Da steht was auf der Klippe!
Unter dem Namen „Mountain House“ entwickelte der iranische Architekt Milad Eshtiyaghi ein Gebilde, das nur mit viel Phantasie als Haus durchgeht. Jedenfalls aber ist die Sache in vielerlei Hinsicht spektakulär.
Wer Höhenangst hat oder modernen statischen Berechnungen kein Vertrauen schenkt – der sollte jedenfalls von Projekten mit dem iranischen Architekten Milad Eshtiyaghi Abstand nehmen.
Der Mann hat nämlich einen Faible für ausgesprochen exponiert errichtete Wohnräume. So sorgte er bereits mit seinem „Bridge House“ für Staunen. Ein Objekt, das als Einfamilienhaus gedacht zwei Klippen in luftiger Höhe verbinden sollte. Nun setzt der architektonische „Hochstapler“ mit dem „Mountain House“ noch eins drauf.
Der Name – übersetzt heißt „Mountain House“ so viel wie „Berghaus“ – ist in diesem Fall etwas irreführend. Denn mit einer Berghütte hat dieses Objekt nur so viel gemeinsam, als dass es auf einer Erhebung der Erdoberfläche errichtet wird. Allerdings keineswegs auf einer Alm. Sondern vielmehr an einer felsigen Klippe, viele Meter über dem Meer. Und, ja, wir meinen an einer Klippe, nicht auf. Denn „Mountain House“ ist ein fast frei hängendes Betongebilde, das einige Überraschungen zu bieten hat. Übrigens ähnlich wie das Konzept des „Wellen-Hauses“ von Yakusha Desgin.
Aber rollen wir die Geschichte von hinten auf. Begonnen hat alles an einem Tag des vergangenen Jahres auf Quadra Island. Eine Miniinsel zwischen Vancouver Island und dem Festland von British Columbia in Kanada. Auf ihr leben 2472 Menschen. Touristen verirren sich kaum hier her.

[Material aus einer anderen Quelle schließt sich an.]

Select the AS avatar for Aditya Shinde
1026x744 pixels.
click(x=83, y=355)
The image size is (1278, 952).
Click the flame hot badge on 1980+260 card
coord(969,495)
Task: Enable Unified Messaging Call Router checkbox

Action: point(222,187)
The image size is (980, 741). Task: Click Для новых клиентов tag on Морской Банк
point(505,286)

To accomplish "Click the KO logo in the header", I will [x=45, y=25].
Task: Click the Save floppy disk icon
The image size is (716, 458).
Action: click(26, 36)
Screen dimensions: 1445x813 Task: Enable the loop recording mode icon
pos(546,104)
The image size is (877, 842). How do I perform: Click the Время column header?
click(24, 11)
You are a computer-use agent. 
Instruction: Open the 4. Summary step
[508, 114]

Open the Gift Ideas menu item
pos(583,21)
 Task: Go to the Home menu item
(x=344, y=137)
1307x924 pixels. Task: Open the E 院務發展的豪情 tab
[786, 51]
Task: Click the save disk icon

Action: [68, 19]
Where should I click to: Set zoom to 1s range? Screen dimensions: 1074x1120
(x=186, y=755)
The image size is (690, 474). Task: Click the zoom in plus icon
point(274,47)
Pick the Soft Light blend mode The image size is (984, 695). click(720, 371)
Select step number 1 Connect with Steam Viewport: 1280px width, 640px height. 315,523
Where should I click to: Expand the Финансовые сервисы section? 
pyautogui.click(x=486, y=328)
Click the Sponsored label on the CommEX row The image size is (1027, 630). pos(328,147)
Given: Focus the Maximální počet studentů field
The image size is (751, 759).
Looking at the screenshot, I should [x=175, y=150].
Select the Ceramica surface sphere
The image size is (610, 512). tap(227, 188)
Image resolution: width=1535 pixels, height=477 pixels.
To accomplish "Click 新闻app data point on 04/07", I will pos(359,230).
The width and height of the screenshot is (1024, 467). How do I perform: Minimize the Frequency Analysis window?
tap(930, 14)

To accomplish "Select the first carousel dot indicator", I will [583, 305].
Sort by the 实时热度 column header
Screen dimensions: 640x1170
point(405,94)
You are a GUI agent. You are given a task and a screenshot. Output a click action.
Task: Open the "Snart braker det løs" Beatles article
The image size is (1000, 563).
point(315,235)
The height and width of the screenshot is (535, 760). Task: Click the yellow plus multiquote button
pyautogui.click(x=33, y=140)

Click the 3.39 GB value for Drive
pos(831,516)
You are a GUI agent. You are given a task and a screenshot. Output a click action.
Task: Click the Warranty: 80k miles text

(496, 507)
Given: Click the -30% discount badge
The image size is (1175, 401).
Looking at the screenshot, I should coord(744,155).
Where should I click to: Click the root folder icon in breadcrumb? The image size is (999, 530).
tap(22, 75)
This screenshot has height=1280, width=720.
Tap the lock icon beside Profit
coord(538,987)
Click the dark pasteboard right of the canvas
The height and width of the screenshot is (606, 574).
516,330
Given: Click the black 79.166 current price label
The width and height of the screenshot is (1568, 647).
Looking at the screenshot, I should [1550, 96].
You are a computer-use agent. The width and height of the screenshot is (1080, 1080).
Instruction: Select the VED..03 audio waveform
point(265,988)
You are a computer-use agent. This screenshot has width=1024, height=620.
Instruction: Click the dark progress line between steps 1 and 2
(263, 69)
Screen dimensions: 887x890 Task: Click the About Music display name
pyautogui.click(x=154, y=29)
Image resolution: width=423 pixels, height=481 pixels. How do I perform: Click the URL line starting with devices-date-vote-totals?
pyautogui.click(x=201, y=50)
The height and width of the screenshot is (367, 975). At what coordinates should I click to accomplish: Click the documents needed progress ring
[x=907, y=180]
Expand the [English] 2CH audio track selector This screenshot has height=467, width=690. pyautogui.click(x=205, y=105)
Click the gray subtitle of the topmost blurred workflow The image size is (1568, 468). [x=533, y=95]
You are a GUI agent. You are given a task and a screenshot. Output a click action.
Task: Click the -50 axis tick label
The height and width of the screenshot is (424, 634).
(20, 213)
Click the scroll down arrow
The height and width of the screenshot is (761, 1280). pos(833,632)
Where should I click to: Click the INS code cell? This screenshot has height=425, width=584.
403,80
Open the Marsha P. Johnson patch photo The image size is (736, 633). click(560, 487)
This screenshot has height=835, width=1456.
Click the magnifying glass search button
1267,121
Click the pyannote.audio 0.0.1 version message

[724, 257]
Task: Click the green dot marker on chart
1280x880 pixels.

Wenn doch, dann bloß im Zuge eines besonders intensiven Wunsches, der Zivilisation zu entfliehen. Diesen verspürte wohl Milad Eshtiyaghi, als er auf dieser Insel weilte. Und eine Klippe fand, die sein Architekten-Denken anregte.
Mountain House nutzt natürliche Fundamente
Was diese Felsformation besonders macht, ist wohl ein ungefähr 20 Meter unter der Kante befindlicher natürlicher Vorsprung. Auf dem wurzeln außerdem vier alte Bäume. Seit Jahrzehnten trotzden sie Wind und Wetter. „Mountain House wurde so entwickelt, dass es diesen Vorsprung als Fundament nutzt, ohne die vier Bäume fällen zu müssen“, erklärt Eshtiyaghi stolz. Sie würden einfach integriert. Nachsatz: „Und in dem so entstehenden Zwischenraum haben wir einen Hinterhof angelegt.“
Wenn man sich das Konzept dieses Baus aber genauer ansieht, ist das wohl die einfachste Übung. Denn besagtes natürliches Fundament ist bei weitem nicht ausreichend, um die Last der Beton-Quader, aus denen das Haus besteht, tragen zu können. Sprich: Das Haus muss im Grunde an die Felswand geheftet werden, um in schwindelerregender Höhe über dem Meer schweben zu können.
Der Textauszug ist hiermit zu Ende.